══ Entries supplied ══

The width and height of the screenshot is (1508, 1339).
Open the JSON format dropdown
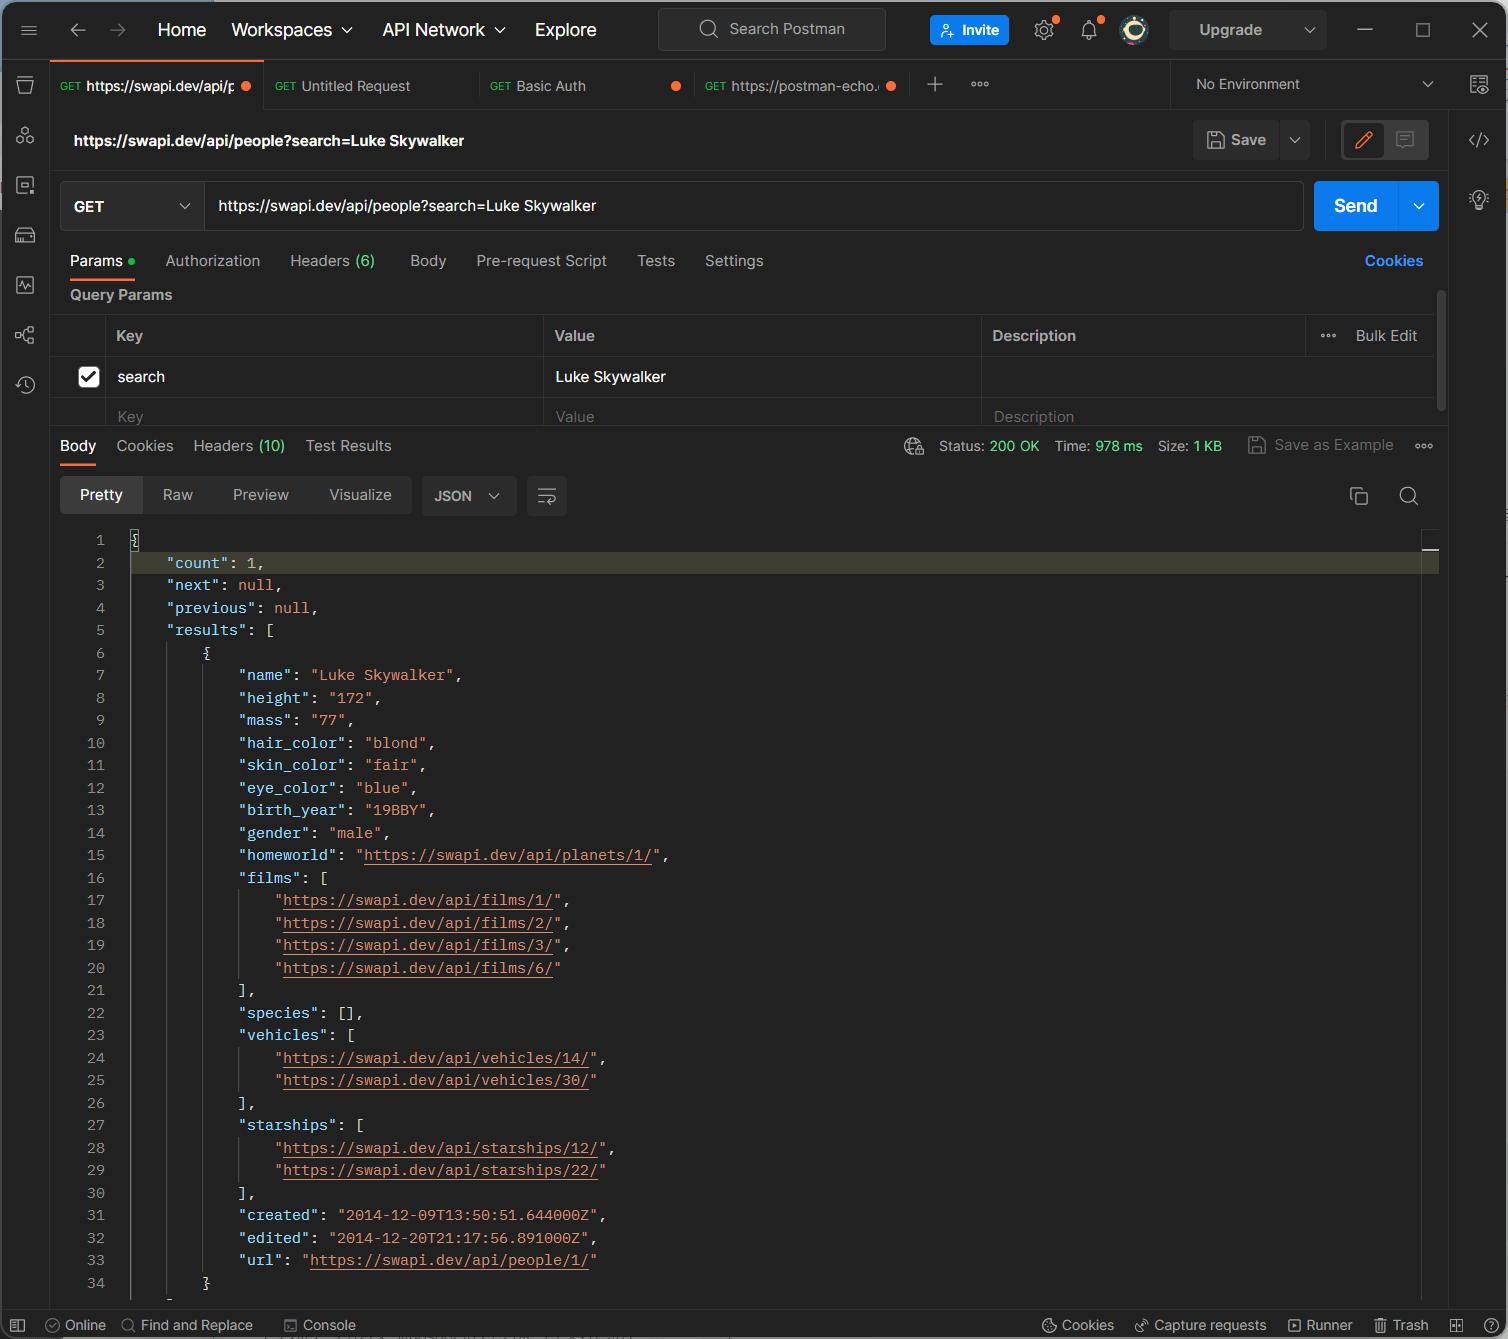(x=468, y=496)
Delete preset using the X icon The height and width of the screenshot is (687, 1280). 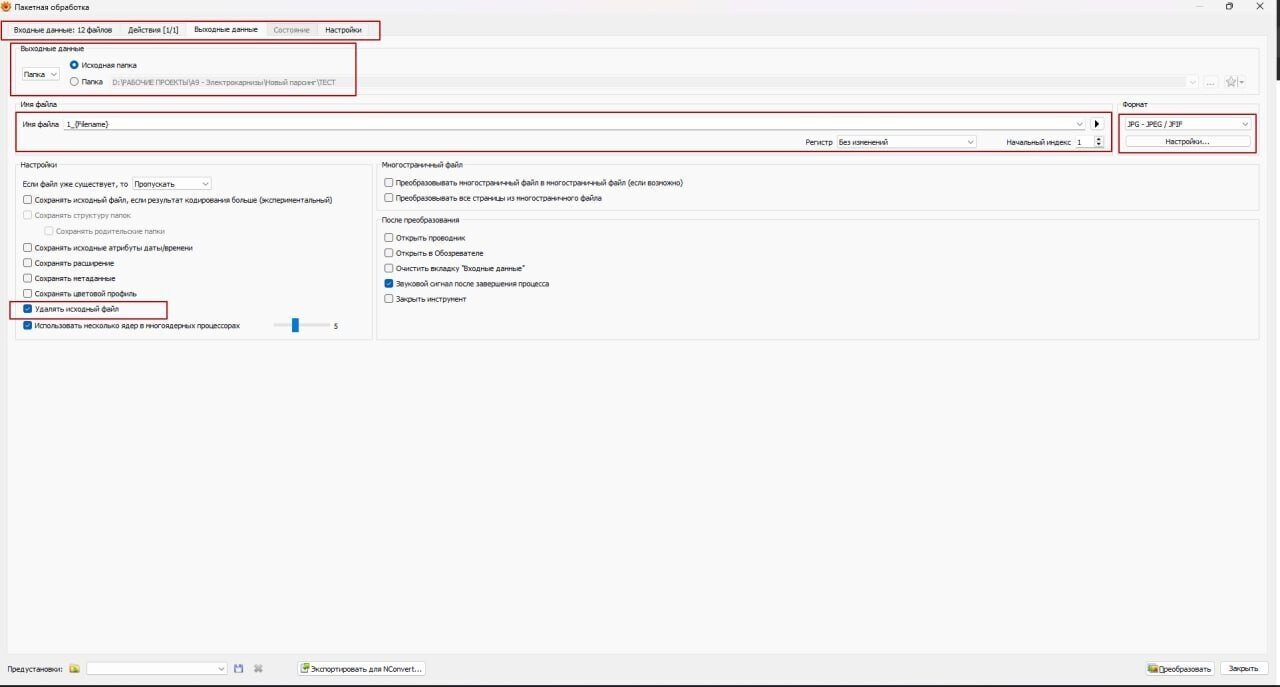258,669
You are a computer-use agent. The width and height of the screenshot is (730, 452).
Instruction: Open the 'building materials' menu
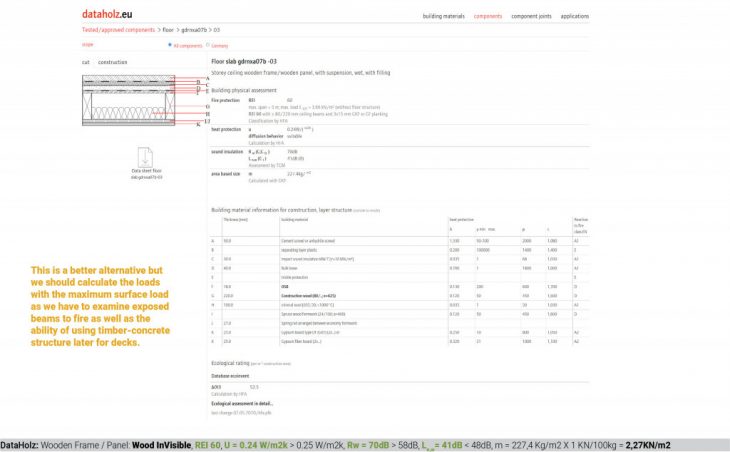point(444,16)
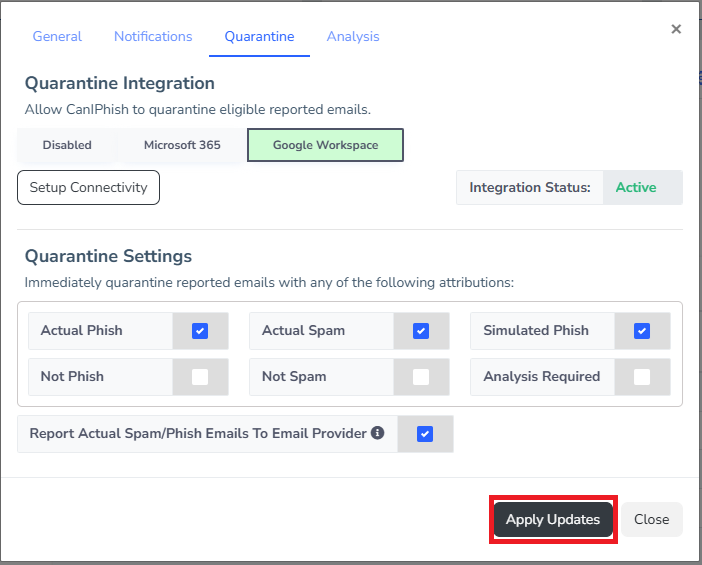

═══

• **Task requirements**: Each line from the one that holds "You are a computer-use" through the end of the entries must be returned exactly, while any pictures stay out.

• **Answer section**:
You are a computer-use agent. The width and height of the screenshot is (730, 452).
Instruction: Open the 'building materials' menu
point(444,16)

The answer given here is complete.